(Data excerpts)
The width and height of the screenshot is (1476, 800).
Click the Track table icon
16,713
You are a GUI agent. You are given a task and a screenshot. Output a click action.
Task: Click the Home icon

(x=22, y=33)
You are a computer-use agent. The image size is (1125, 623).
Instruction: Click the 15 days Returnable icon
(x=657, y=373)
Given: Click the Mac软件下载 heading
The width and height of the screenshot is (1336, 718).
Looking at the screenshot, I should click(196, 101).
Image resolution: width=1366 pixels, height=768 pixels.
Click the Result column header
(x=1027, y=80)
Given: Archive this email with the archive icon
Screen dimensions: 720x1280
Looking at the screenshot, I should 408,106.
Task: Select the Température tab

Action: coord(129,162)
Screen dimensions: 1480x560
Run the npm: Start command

EXERCISE AIM: Show every line of the data in which the word "agent" appears.

RESULT:
You are a GUI agent. You are given a task and a screenshot. Output a click action.
You are a computer-use agent. The image size is (1125, 623).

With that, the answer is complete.